Since 2014, we have engaged specialist research firm East & Partners to conduct six monthly polls of more than 1200 SME leaders across all states and key industries, to test SME sentiment and concerns.
For the SME Growth Index, SMEs were identified as growing, stable or declining revenue, then were asked if they had innovation plans for the first half of 2017.
While more than 99 per cent of growth SMEs have innovation plans, 70 per cent of negative growth SMEs say they won’t be investing in innovation.
It’s unclear whether businesses are growing because they are innovating, or whether it’s that businesses aren’t innovating because they are not growing. What we can deduce is that those Australian growth SMEs who are investing in innovation are expecting clear and substantial returns on their investment.
East & Partners analysis of SME Growth Index results indicated that early investment in innovation could give SMEs a significant revenue boost as they grow.
Their data indicates a very steep jump in innovation-based incremental revenue as the enterprise gets bigger: there’s an anticipated revenue increase of around nine per cent for $1 million to $5 million-sized SMEs, and 56.5 per cent for $15 to $20 million-sized firms.
Yet one in two SME owners and senior managers are increasingly reluctant to release new products or services, and almost 36 percent of SMEs have no plans to invest in innovation in 2017.
Can SME innovators expect a billion dollar boost?
Of those who do innovate, the SME Growth Index results show that one in three expect an up-to-10 per cent revenue boost, and one in 10 expect a 50 per cent or higher revenue rise.
East & Partners used ABS data on the SME sector, combined with the increased revenue percentages indicated by SME respondents, to extrapolate that SME innovators are expecting a $124.7 billion increase in incremental revenue in 2017.
The billion dollar boost is largely driven from the “top down” by larger SMEs in the $15 million to $20 million revenue bracket who are expecting the greatest returns from innovation. However, even an SME with $1 million to $5 million revenue turnover is expecting to increase revenue by an average 9.3 per cent in the next year purely from innovation investment (a boost of approximately $116,000 for each small-business innovator).

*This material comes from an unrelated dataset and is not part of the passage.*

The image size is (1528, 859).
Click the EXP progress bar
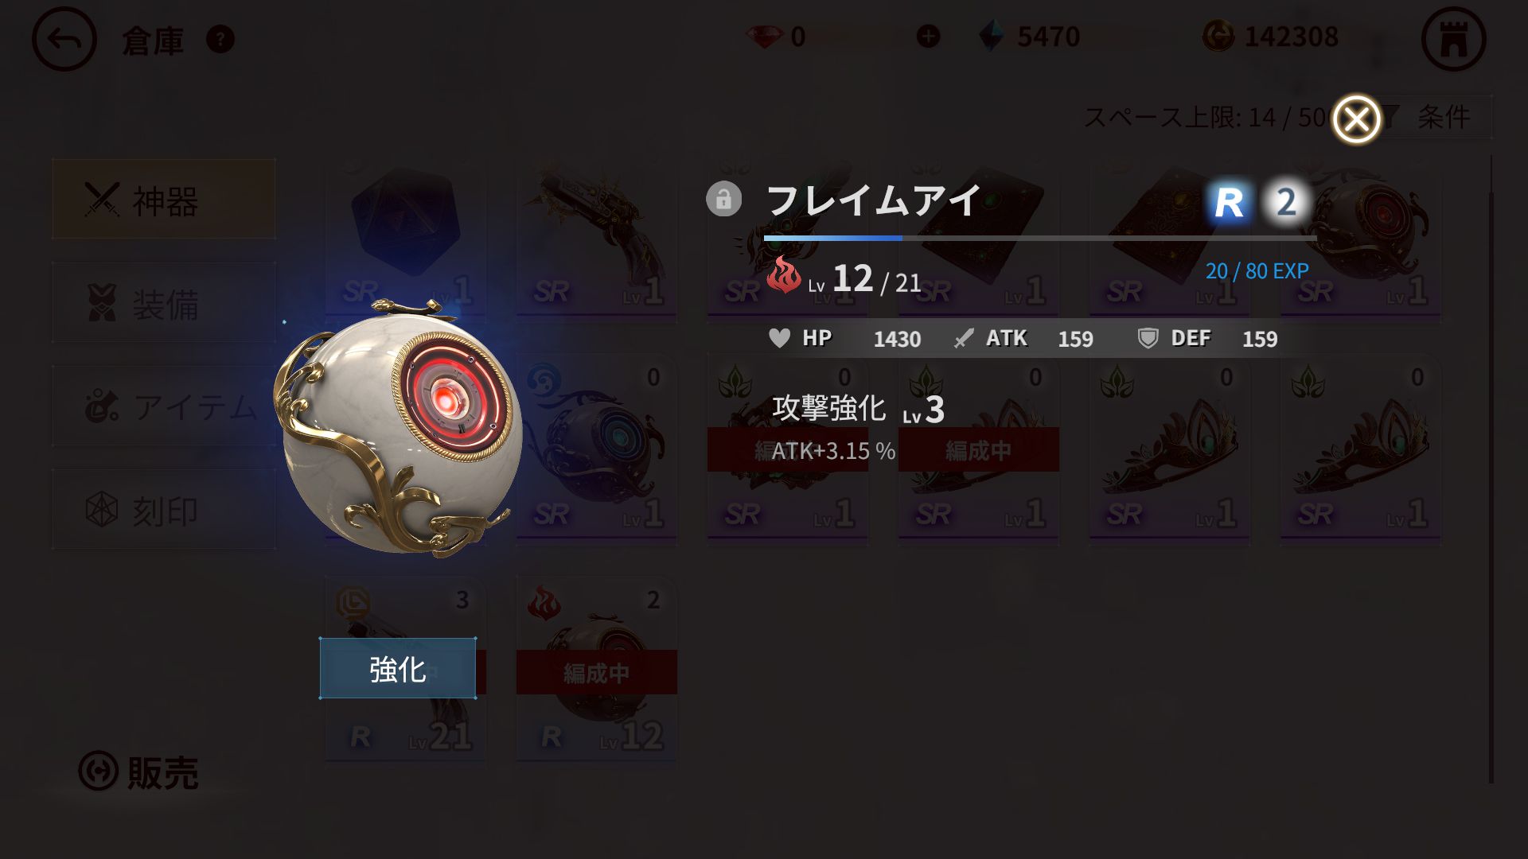1040,238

Despite the gains expected from innovation, the Index highlights an SME sector exhibiting increasing reluctance to develop new products and services. The proportion of SMEs with no plans for new products or services jumped from one in three (31 per cent) in September 2014 to almost half (47 per cent).

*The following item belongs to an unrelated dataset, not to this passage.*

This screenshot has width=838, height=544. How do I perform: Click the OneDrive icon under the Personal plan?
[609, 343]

Very few SMEs (just over five per cent) plan to release both new products and services, instead opting for new services only (almost 30 per cent) or products only (18 per cent).

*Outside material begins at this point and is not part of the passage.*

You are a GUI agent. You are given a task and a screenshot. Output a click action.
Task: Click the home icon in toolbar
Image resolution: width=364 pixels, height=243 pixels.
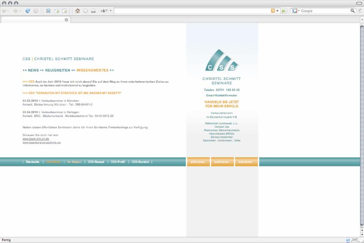(77, 11)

More than one in three SMEs have no innovation plans, but in breaking this down, this represents only 0.6 per cent of growth SMEs, while 69.8 per cent of negative growth SMEs won’t be investing in innovation.
The Index results indicated that innovation was a tricky question for SMEs – but it was interesting to note that SMEs indicated they could double the revenue lift from improving their cashflow than they could from investing in innovation.